If you are currently attending or working in an academic arts institution, look around. What is the ratio of women to men in the student body? What proportion of the faculty is female? How many female faculty members are tenured? How many department chairs or deans are women? At many institutions, there is a visible disproportion between the number of women who are students versus the number who make it to ranked, tenured faculty or senior administration. This conspicuous lack of women in positions of power is the impetus for the groundbreaking 2015 study “Little Chance to Advance? An Inquiry into the Presence of Women at Art Academies in Poland,” published by the Katarzyna Kozyra Foundation.

Karolina Melnica.
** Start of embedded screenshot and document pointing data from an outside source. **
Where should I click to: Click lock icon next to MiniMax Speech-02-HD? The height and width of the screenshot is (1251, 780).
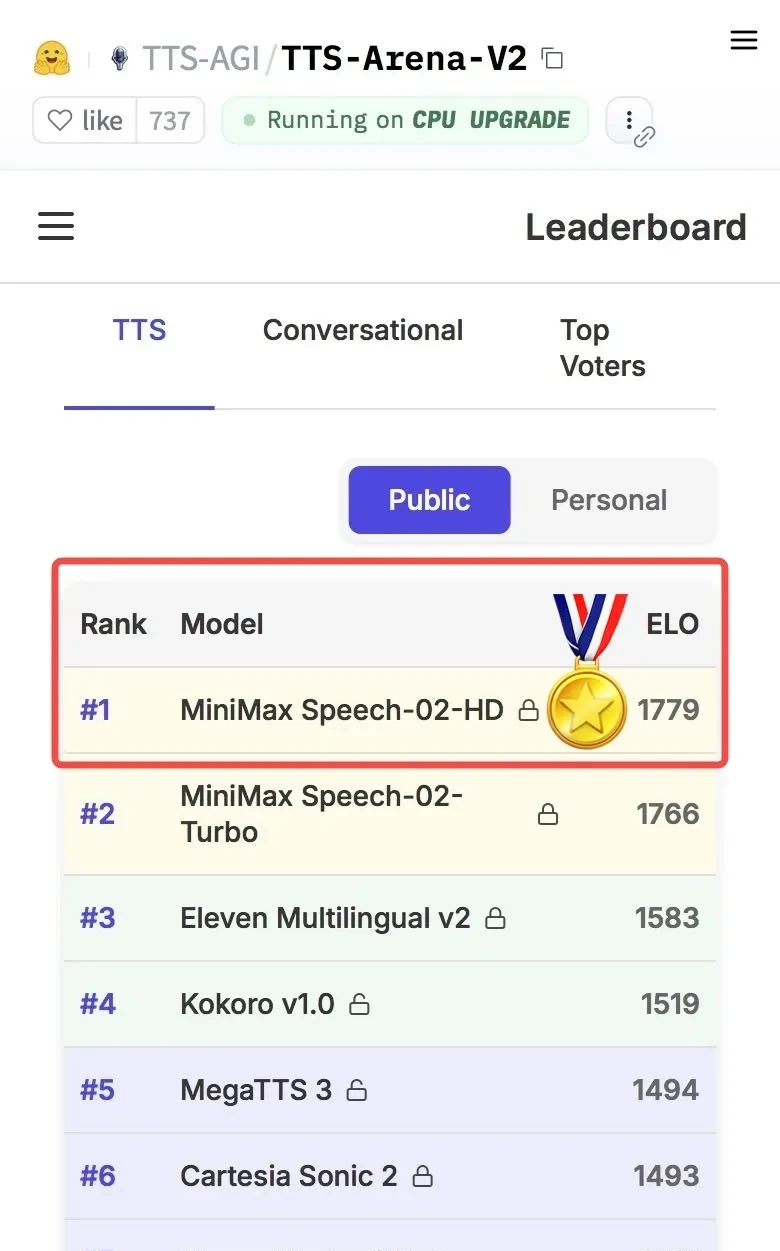[x=528, y=711]
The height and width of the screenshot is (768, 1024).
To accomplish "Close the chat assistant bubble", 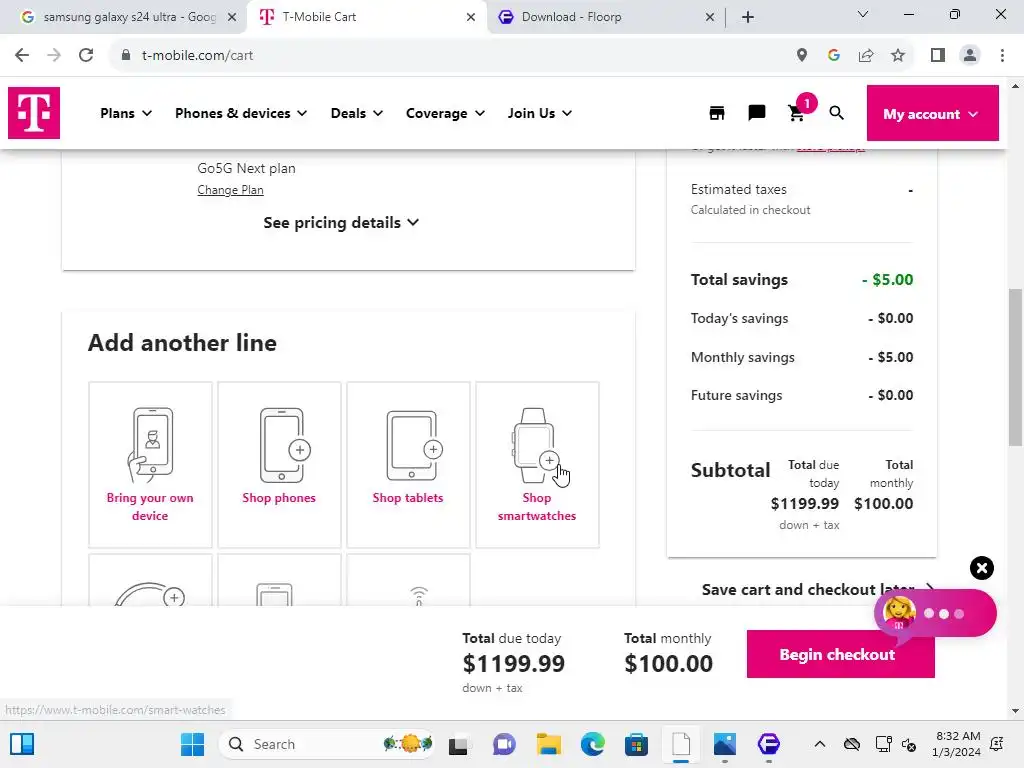I will click(982, 568).
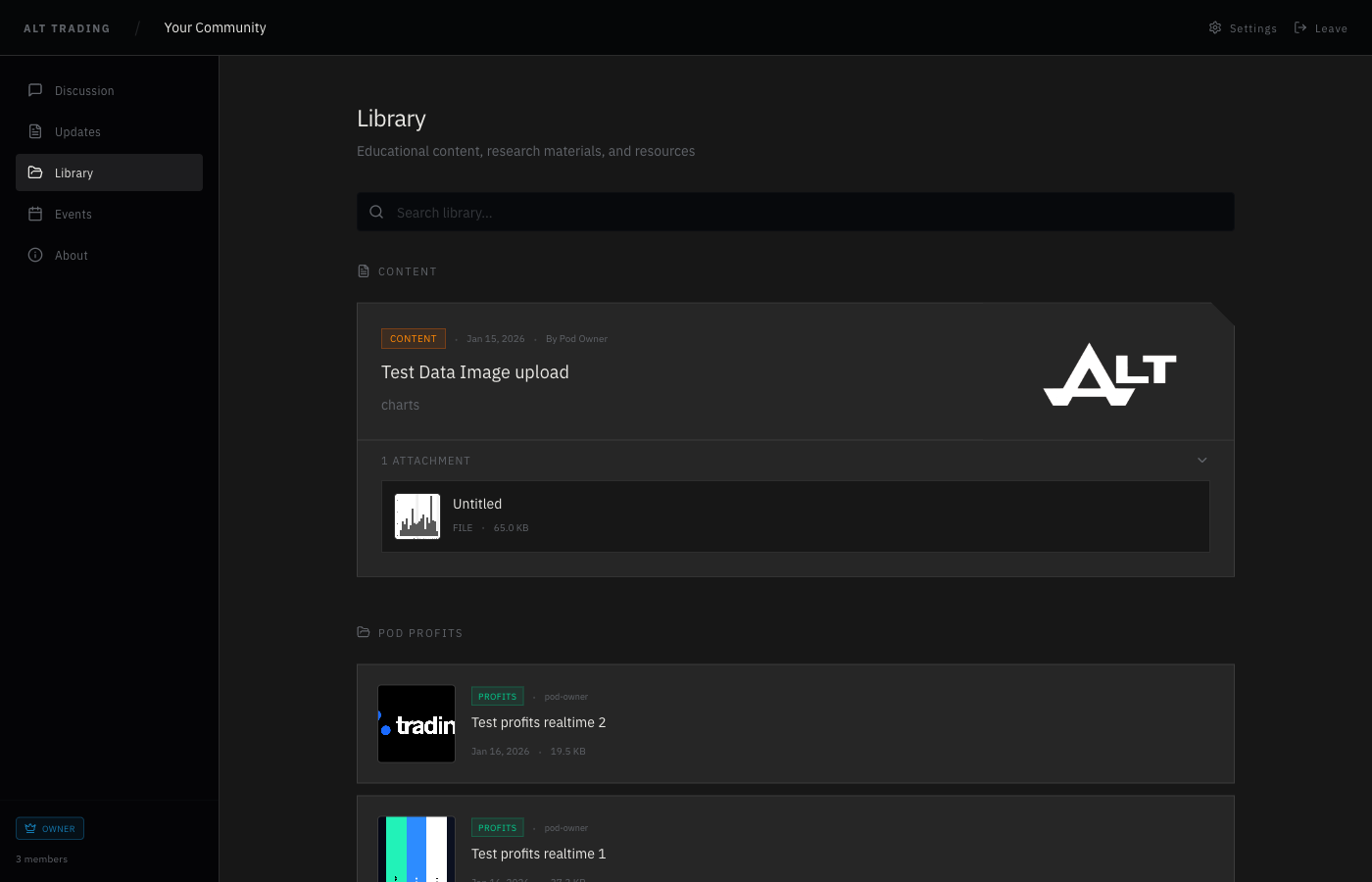This screenshot has height=882, width=1372.
Task: Click the POD PROFITS folder icon
Action: pyautogui.click(x=363, y=632)
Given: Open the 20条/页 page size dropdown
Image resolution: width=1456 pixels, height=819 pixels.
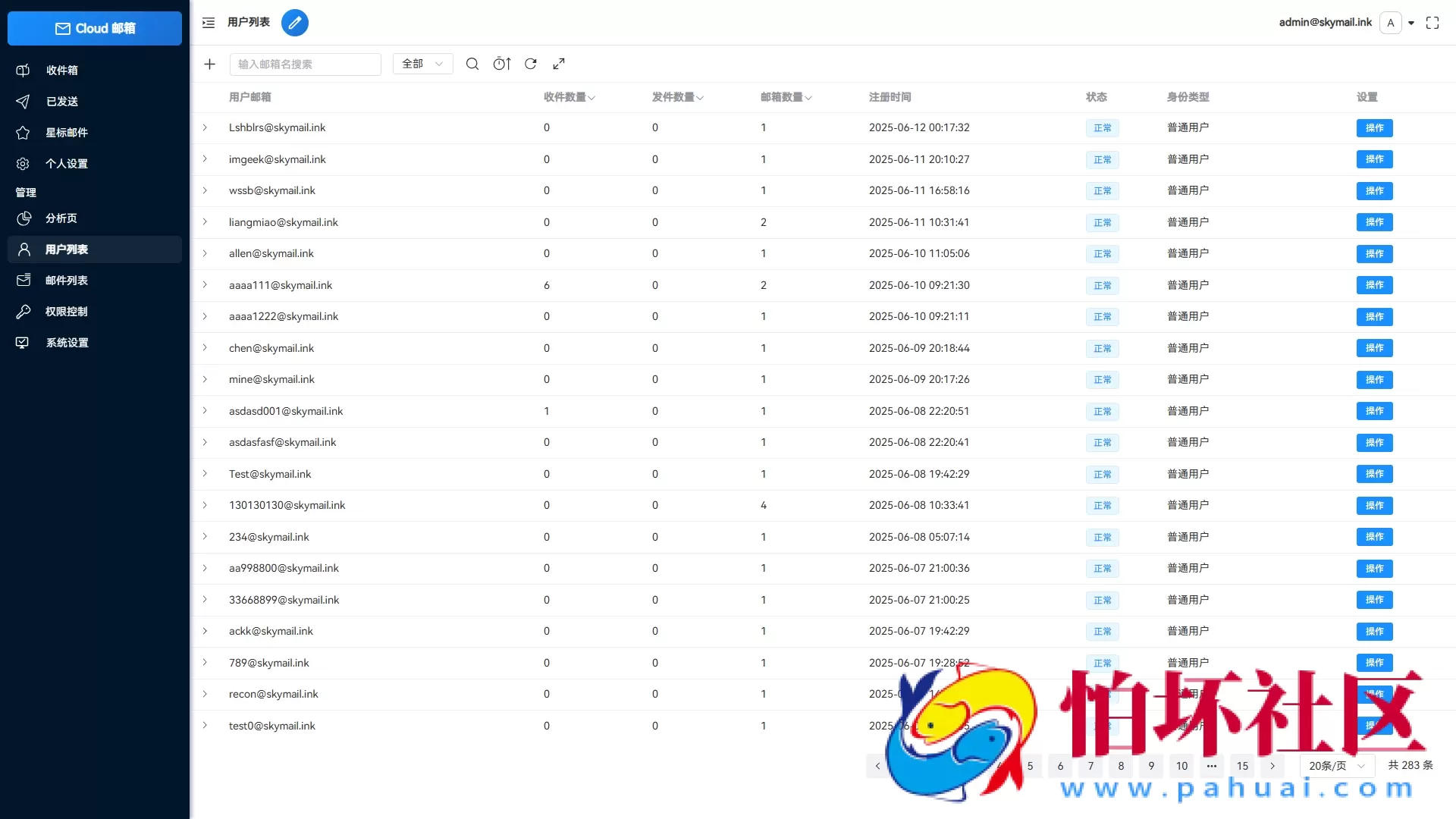Looking at the screenshot, I should 1336,765.
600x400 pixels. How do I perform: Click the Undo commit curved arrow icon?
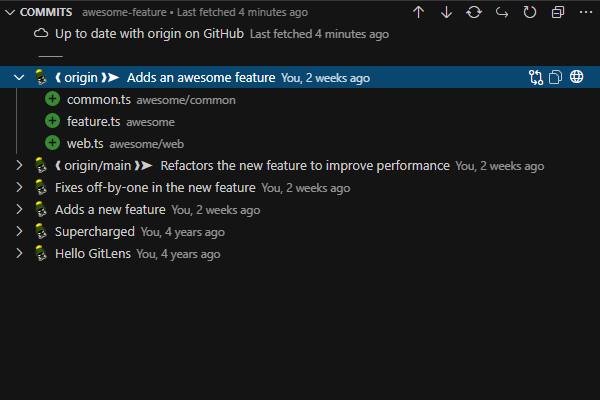[x=502, y=12]
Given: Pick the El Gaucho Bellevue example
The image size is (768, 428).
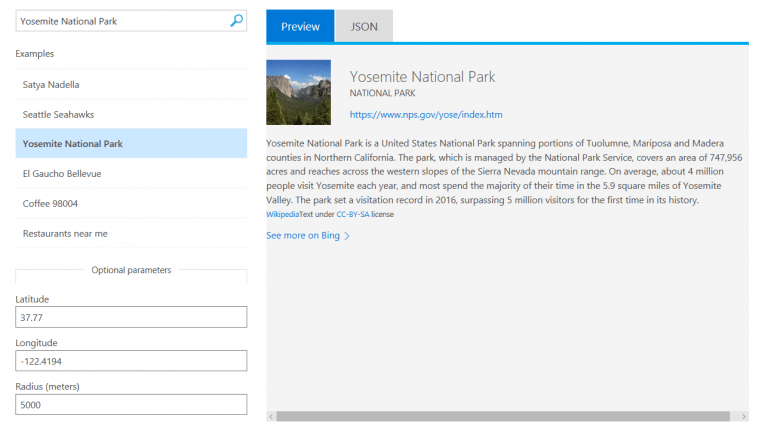Looking at the screenshot, I should tap(62, 173).
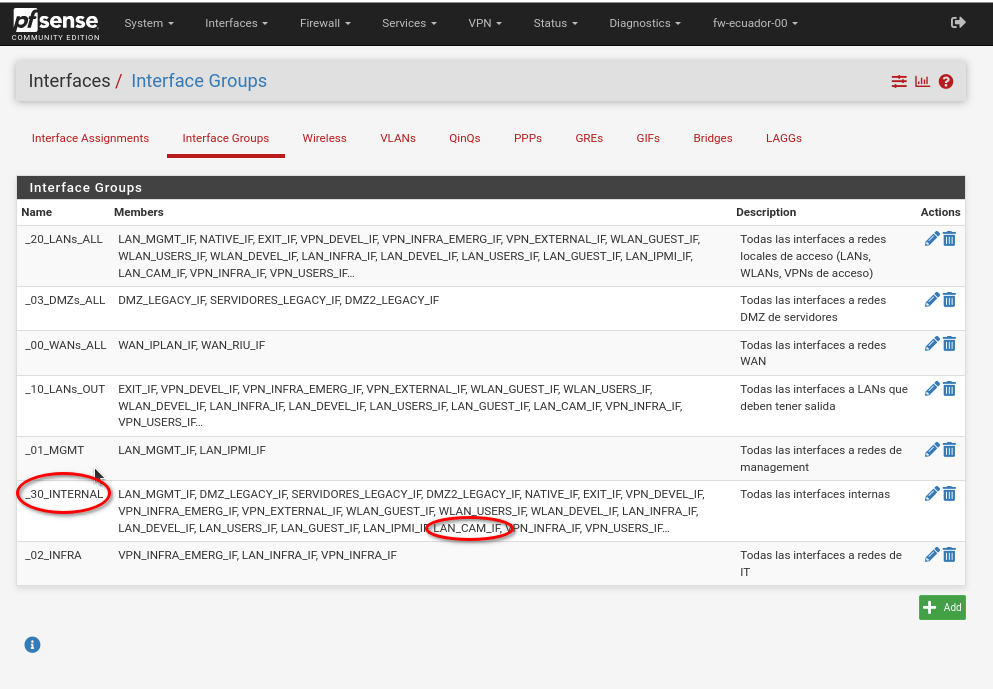The height and width of the screenshot is (689, 993).
Task: Expand the Firewall dropdown menu
Action: tap(325, 23)
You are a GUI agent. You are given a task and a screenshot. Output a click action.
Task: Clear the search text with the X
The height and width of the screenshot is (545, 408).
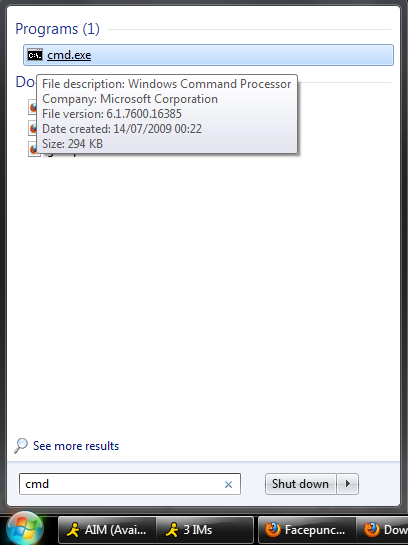click(228, 485)
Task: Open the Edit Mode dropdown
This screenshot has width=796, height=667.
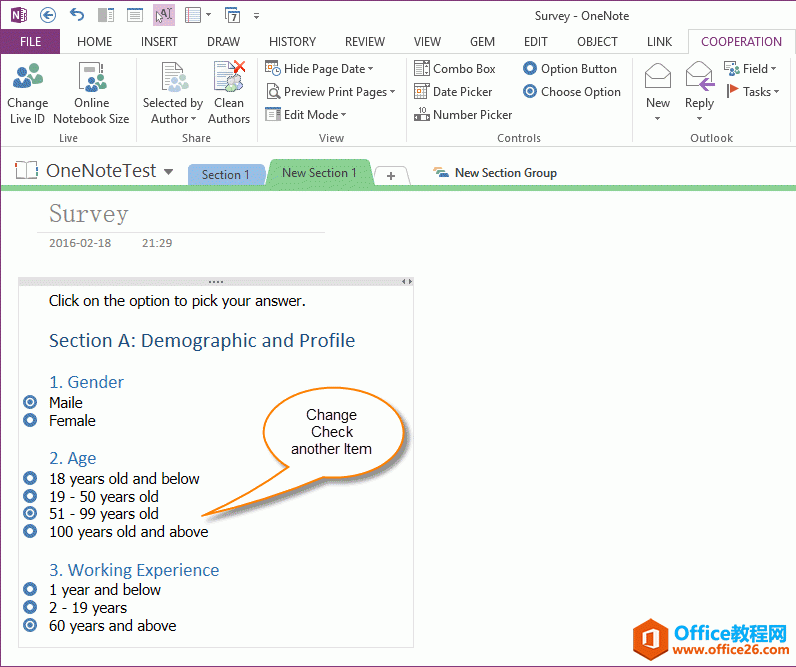Action: click(x=346, y=115)
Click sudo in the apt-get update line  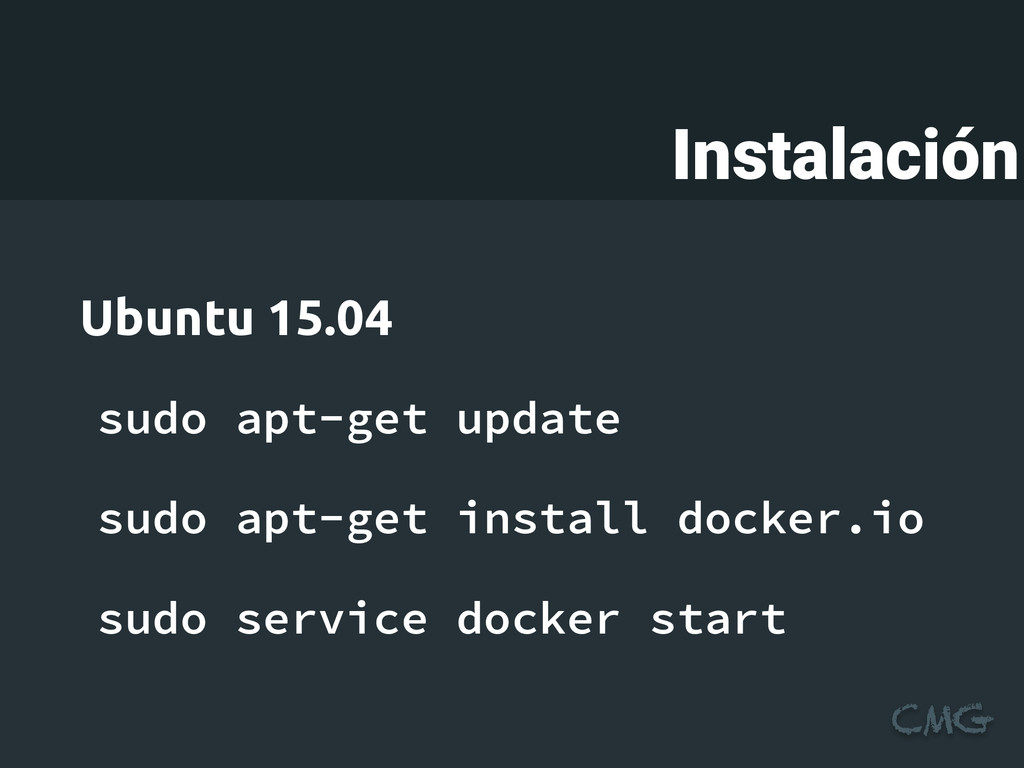(152, 419)
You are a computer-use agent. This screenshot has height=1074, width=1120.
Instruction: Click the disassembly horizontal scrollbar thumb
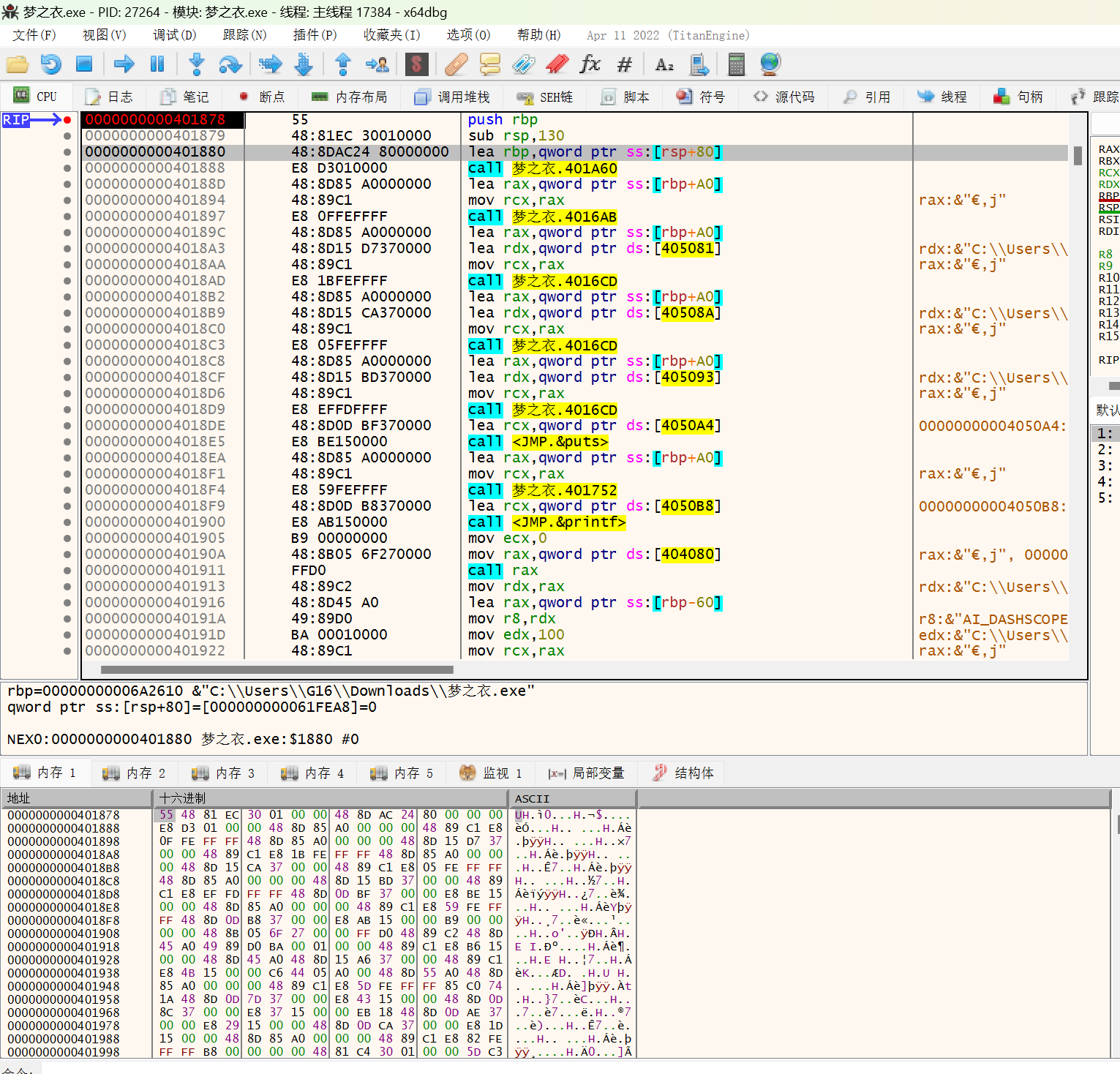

Celujacy (Excellent), n.d.; performance documentation.

Karolina Melnica. Celujacy (Excellent), n.d.; performance documentation.

Though the data portion of the study concentrates on Poland, it would be easy to extrapolate the majority of the philosophical findings to art departments, colleges, and universities around the world. “Little Chance to Advance” illustrates the cultural, psychological, and environmental factors that operate on individual and systemic levels to disenfranchise women, both within and beyond the academy. Currently, across the nine Polish visual art academies, women constitute 77 percent of the student body, but only 34 percent of assistant professors, 25 percent of associate professors, and 17 percent of full professors. In essence, the higher the level in the visual arts academy, the more women disappear. Are they opting out? If not, at which points in their trajectory are they being pushed out of the system?

Using data obtained from the academies and the Central Statistical Office of Poland, anonymous questionnaires, and in-depth interviews, “Little Chance to Advance” found that the gaps can’t be explained by a single factor. Students of both genders self-report similar aspirations and priorities, including the willingness to forego a family for the sake of their career; in fact, women are less eager than men to take care of their families after completing their studies. Equally significant, though divergent, were the responses to questions regarding employment strategies: Women put their faith mainly in experience, credentials, and hard work, while men placed more emphasis on social influences such as networking, family background, and even “having a romantic affair with someone important.”[1] The Literature Review and Results sections of the study discuss social capital and the ways in which power is transferred along gendered networks. In 2016, this isn’t surprising information—examinations of male networks of power and the “old boys’ club” have been available for quite a while—but the study rightly asserts that “social capital might be of even greater importance in the art world due to its vague criteria of evaluation and close relations with protégés” and “The importance of networking increases in dysfunctional institutions which offer few transparent paths of promotion.”[2]